Barnard feels strongly about her work as an advocate at the policy level. Certainly because it has an impact on patients’ ability to access IO treatments, but also because of the researchers


“The researchers, that’s where it all starts,” said Barnard. “But I sometimes wonder if they know where it ends up. I want them to work hard every day because these agents that they are working are amazing. They save people like me. They make a difference in my life and my family’s life so I can turn around and hopefully make a difference in somebody else’s life.


“And they are so passionate about their work. I saw that at the Summit,” added Barnard. “As an advocate, I also need to make sure that their passion is not derailed somewhere in a process — for them and because it affects the patient at the end of the journey.”


Barnard sees groups like hers playing an important role in ensuring that effective, new therapies are not only approved in Canada, but are also available equitably to those who need it.
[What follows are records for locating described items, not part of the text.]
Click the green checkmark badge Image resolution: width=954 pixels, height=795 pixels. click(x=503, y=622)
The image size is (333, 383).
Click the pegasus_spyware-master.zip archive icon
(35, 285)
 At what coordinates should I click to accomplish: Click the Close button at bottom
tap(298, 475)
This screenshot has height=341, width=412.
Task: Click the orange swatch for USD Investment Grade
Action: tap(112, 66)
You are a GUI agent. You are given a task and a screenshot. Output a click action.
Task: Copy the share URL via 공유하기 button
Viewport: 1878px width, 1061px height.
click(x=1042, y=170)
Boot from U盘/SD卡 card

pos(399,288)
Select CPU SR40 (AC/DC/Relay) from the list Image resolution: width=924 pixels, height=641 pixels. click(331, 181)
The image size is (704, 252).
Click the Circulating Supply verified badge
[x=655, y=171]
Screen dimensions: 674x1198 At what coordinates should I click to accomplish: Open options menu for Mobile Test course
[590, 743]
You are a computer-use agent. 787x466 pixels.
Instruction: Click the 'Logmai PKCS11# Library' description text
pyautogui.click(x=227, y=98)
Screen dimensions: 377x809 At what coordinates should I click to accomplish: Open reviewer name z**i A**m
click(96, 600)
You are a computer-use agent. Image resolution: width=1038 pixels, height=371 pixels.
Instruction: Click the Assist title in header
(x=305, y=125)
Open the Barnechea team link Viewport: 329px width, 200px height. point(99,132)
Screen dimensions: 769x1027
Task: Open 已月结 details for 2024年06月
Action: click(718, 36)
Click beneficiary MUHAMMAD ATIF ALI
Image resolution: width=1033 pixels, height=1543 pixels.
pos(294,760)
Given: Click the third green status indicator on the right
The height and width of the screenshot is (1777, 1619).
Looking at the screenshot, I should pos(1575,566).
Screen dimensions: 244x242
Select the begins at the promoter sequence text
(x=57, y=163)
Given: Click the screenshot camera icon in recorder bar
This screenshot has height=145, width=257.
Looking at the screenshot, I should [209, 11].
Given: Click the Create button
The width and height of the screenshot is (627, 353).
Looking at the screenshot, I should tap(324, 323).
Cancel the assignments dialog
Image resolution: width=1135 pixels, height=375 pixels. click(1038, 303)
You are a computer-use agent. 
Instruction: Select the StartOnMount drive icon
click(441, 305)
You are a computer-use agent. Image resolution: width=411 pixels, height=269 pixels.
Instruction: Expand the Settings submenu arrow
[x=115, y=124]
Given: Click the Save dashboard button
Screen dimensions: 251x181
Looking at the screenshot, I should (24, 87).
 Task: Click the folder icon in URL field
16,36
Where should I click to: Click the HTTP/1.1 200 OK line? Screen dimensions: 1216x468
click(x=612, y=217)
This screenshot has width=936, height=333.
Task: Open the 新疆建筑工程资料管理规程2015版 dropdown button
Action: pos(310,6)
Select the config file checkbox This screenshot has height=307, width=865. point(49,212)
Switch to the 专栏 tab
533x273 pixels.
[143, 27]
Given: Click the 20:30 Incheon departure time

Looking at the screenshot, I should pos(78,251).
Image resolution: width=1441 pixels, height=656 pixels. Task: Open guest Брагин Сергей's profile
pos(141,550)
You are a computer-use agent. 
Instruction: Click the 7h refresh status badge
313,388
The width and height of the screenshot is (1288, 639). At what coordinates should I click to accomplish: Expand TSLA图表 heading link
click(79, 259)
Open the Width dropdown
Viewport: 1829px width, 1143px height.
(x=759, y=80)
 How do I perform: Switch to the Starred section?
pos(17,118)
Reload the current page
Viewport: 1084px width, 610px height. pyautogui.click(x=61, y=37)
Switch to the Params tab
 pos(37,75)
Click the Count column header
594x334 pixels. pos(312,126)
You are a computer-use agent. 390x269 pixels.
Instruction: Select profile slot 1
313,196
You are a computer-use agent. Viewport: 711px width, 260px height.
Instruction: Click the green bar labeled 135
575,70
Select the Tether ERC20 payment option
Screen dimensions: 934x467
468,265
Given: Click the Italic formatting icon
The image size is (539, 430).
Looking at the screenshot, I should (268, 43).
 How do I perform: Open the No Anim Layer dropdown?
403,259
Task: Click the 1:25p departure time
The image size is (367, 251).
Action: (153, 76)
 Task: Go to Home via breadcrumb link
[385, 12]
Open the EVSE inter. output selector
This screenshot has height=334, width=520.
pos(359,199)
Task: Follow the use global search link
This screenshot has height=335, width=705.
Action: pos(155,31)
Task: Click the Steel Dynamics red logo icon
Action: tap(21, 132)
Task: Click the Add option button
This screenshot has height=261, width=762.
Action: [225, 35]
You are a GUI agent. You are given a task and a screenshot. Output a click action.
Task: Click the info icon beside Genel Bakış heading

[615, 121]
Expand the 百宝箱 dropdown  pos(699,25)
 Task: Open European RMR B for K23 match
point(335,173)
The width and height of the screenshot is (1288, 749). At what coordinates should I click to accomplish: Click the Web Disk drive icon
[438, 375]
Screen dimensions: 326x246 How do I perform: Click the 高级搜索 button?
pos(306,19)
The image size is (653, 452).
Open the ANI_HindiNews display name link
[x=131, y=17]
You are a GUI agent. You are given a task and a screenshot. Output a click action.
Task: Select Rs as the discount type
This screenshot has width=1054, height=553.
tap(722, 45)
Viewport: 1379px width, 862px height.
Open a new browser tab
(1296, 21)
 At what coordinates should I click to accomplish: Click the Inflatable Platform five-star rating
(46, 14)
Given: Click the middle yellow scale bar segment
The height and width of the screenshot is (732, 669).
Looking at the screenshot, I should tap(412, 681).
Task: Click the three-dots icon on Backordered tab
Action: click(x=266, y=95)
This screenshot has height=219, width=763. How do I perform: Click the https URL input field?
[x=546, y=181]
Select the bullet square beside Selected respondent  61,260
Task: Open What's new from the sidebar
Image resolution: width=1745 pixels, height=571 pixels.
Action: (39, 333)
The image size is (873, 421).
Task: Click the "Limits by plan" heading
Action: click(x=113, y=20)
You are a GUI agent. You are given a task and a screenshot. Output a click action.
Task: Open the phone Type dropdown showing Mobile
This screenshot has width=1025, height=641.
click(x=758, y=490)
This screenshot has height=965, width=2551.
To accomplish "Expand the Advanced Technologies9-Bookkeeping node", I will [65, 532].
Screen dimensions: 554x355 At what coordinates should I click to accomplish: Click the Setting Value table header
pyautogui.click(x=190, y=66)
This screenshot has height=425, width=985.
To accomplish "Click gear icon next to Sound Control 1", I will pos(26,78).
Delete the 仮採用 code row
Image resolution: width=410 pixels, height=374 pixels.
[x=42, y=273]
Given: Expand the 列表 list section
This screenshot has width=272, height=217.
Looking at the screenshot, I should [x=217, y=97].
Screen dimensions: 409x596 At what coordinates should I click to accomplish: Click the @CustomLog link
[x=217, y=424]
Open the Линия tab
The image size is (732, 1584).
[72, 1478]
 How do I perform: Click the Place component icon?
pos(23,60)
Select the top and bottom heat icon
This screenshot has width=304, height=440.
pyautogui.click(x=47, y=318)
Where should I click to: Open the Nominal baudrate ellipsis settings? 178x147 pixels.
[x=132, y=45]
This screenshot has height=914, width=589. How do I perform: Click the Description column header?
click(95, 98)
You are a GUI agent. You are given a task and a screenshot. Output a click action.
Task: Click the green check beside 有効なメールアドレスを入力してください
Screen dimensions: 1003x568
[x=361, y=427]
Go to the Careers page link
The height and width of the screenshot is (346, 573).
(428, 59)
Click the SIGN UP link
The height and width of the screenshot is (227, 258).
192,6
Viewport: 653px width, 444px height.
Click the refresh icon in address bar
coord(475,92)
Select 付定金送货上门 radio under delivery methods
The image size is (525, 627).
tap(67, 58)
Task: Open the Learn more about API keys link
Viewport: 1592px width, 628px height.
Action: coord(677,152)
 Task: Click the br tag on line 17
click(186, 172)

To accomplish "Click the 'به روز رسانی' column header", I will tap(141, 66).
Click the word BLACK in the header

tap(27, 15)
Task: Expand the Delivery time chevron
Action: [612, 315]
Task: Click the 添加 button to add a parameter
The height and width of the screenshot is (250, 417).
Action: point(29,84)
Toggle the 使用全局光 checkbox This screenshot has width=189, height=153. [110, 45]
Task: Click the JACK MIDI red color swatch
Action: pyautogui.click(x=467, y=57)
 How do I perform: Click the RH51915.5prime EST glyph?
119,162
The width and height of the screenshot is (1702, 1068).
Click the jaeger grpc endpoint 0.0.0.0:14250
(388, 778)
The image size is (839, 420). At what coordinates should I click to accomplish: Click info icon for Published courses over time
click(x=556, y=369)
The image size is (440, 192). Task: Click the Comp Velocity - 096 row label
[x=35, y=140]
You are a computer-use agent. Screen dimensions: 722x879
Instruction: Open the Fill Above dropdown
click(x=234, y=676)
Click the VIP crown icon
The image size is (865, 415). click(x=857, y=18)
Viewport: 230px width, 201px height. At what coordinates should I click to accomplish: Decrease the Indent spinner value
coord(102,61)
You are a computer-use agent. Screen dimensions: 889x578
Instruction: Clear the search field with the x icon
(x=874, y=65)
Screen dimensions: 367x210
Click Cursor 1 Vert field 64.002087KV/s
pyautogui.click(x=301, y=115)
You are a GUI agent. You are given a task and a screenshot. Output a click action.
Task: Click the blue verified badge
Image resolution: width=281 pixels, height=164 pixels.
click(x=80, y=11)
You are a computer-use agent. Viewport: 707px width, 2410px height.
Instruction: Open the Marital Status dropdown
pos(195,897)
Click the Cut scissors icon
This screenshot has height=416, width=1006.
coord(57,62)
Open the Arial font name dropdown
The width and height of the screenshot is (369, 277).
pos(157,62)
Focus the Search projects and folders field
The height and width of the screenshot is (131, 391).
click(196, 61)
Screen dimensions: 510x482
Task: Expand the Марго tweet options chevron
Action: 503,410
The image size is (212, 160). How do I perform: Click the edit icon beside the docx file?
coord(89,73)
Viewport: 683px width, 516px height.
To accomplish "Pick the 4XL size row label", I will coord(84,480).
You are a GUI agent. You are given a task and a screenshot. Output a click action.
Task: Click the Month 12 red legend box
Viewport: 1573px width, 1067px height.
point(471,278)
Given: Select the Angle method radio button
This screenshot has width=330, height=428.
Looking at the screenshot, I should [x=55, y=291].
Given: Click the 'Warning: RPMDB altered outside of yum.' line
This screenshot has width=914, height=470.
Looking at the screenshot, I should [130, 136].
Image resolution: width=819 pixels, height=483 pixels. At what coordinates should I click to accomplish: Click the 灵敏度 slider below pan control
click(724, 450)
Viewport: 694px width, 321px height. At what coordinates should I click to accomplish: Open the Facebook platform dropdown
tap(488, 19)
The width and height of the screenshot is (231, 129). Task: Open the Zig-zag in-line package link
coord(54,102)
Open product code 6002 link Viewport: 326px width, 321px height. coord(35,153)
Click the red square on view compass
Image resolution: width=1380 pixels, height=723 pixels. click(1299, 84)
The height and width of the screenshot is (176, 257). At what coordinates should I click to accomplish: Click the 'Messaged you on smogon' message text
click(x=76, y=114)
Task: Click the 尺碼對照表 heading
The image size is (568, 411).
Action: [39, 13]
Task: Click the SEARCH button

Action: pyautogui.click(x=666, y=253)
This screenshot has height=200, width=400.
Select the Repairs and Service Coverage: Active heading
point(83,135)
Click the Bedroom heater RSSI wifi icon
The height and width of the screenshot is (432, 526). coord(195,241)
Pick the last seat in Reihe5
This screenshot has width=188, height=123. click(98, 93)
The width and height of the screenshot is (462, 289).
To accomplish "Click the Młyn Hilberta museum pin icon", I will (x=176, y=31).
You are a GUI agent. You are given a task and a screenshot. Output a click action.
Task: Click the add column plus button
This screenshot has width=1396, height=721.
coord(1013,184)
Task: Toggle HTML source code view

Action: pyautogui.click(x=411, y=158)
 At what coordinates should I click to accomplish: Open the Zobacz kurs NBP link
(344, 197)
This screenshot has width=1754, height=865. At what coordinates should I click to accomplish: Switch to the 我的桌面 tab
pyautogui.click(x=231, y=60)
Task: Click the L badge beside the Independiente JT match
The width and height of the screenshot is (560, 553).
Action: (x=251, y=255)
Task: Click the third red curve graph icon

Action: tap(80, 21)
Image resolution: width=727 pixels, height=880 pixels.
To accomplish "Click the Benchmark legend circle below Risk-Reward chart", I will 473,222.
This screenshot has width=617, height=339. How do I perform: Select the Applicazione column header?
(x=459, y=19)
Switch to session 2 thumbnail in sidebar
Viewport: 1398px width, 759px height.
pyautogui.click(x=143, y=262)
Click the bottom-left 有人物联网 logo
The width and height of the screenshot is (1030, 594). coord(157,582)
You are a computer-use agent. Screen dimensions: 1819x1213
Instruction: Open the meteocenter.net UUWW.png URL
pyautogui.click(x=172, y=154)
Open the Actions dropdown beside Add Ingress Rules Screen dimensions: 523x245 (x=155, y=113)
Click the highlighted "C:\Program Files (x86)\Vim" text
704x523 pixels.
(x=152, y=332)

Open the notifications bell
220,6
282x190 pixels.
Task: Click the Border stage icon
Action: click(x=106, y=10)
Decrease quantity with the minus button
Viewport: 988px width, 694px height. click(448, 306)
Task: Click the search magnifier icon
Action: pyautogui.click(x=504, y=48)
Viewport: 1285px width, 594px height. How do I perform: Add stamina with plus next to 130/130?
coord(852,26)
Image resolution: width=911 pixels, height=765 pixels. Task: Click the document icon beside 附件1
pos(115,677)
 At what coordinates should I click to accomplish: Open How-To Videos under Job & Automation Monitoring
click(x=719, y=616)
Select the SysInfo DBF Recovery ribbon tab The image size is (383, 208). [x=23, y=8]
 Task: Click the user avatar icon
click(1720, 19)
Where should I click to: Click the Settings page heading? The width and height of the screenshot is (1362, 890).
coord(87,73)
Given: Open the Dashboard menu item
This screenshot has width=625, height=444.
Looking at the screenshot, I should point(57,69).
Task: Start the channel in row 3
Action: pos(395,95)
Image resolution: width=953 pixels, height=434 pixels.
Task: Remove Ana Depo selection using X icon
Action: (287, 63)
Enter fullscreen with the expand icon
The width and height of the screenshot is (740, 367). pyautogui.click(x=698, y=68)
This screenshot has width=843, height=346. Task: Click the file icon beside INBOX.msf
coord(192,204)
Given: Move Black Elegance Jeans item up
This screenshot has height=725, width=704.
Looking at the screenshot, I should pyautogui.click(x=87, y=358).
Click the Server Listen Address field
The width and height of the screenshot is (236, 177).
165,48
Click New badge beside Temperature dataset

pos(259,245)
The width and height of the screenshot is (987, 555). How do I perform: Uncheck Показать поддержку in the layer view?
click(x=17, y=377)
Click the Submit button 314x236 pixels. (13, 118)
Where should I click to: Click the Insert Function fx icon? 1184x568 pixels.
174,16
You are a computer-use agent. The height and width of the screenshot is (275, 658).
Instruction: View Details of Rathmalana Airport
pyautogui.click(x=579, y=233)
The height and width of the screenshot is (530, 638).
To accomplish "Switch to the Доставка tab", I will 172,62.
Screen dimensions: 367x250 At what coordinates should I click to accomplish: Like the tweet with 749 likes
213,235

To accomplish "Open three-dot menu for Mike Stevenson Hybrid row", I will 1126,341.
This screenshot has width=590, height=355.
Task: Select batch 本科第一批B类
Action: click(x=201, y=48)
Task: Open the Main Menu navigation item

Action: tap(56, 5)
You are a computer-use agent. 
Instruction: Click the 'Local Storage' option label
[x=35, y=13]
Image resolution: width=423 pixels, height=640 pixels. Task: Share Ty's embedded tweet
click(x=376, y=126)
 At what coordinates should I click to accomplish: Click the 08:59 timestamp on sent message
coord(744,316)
She, like others, don’t want access to treatment to be determined by your postal code. And there are other questions, about companion diagnostics, about access to sequential immunotherapy treatments, about the process of drug approvals in Canada.


“I honestly see that in the next three years in IO, from an advocacy perspective, we have got to collaborate,” said Barnard. “We’ve got to be working in unison because we ultimately need the drugs that are coming to get to patients who can benefit from them.”